Thanks to the ubiquitous success of the Halloween and Friday the 13th franchises, Michael Myers and Jason Vorhess have become undeniable pieces of the horror genre. Silent killing machines with a triple-digit kill count between them, Jason and Michael are more forces of nature in their respective films than actual characters.
Even when they meet other similar characters (as in Freddy vs. Jason), they end up coming to blows. But that doesn’t mean every incarnation of these monsters is without feeling. In fact, the Adult Swim sketch show Robot Chicken once suggested that Michael and Jason could easily become best friends if they got the chance.
How Robot Chicken Turned Jason & Michael Into Best Friends
Robot Chicken has poked fun at Jason Voorhees repeatedly over the years, recasting the Friday the 13th villain into a childish and giddy mass murderer. By contrast, Michael Myers has appeared a few times in sketches across the course of the series, he’s more or less portrayed as he is in his films. But the sketch “Horror Friends Forever” from Season 6’s “Botched Jewel Heist” completely reinvented both killers in a more comical and sweet-natured light — albeit it while keeping them vicious killers. In fact, it’s that connection that bonds the pair.
The segment opens like a typical slasher film, with a pair of promiscuous college students heading off to sleep together. Both Jason and Michael reveal themselves, and both politely offer the kill to the other. Eventually, Jason does the deed but splits one of the victim’s heads in half, splitting the kill and leading to the pair to become best friends. They spend their days talking over cookies and milk, going on tandem bike rides, and murdering anyone who crosses their path. The pair is eventually shot dead by the girlfriend of one of their victims (played by Evan Rachel Wood), and in their final moments hold hands, with the blood pooling into the shape of a heart.
Why Jason & Michael Being Friends Makes a Lot of Sense
Neither Jason nor Michael have ever shown much true personality in their films. The lack of humanity is what defines much of the horror behind Michael’s blank mask, while Jason’s murderous drive is his only true guiding star. The pair, however, have a lot in common, even beyond their place in the horror lexicon. Both are nominally unkillable slasher villains who thrived in the same era of filmmaking. Both are, at heart, very damaged children. Michael’s cold affectations arose in his youth while Jason’s death as a child prompted his mother’s vengeful crusade against camp counselors. Jason set off his own rampage when he formally took over the series from his mother Pamela in Friday the 13th: Part 2.

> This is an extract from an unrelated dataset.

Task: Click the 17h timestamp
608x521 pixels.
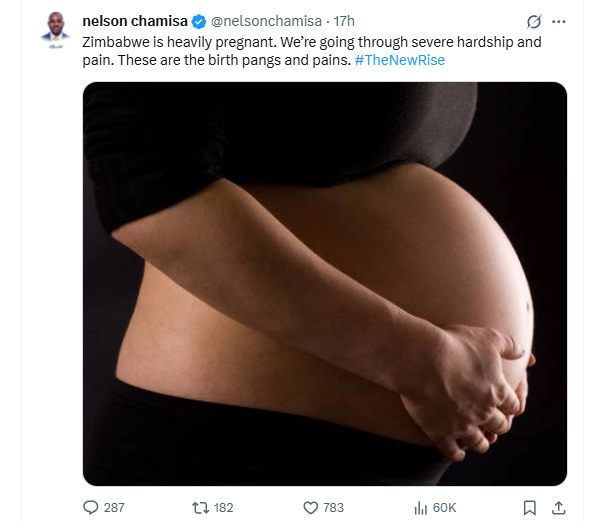Action: (344, 21)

Casting the two as unlikely buddies works for the characters on one level, and is a silly subversion of the usual result of introducing two horror icons into the same film. Jason’s own encounters with other franchises — such as the aforementioned Freddy vs. Jason or his comic book confrontations with Ash Williams from the Evil Dead series — usually come to far more violent ends. But Jason and Michael finding a kindred soul is a far more interesting and oddly endearing thread, as the pair seem to be genuinely happy together. They even seem to actually die in the sketch’s end, as they both briefly resurrect as they often do in their films — only to collapse again now that they know they’re with their best friend. It suggests that at the end of the day, empathy is what can stop these kinds of monsters — something that’s even touched upon in Halloween Ends, highlighting how the sketch is pretty on-point about these two horror icons.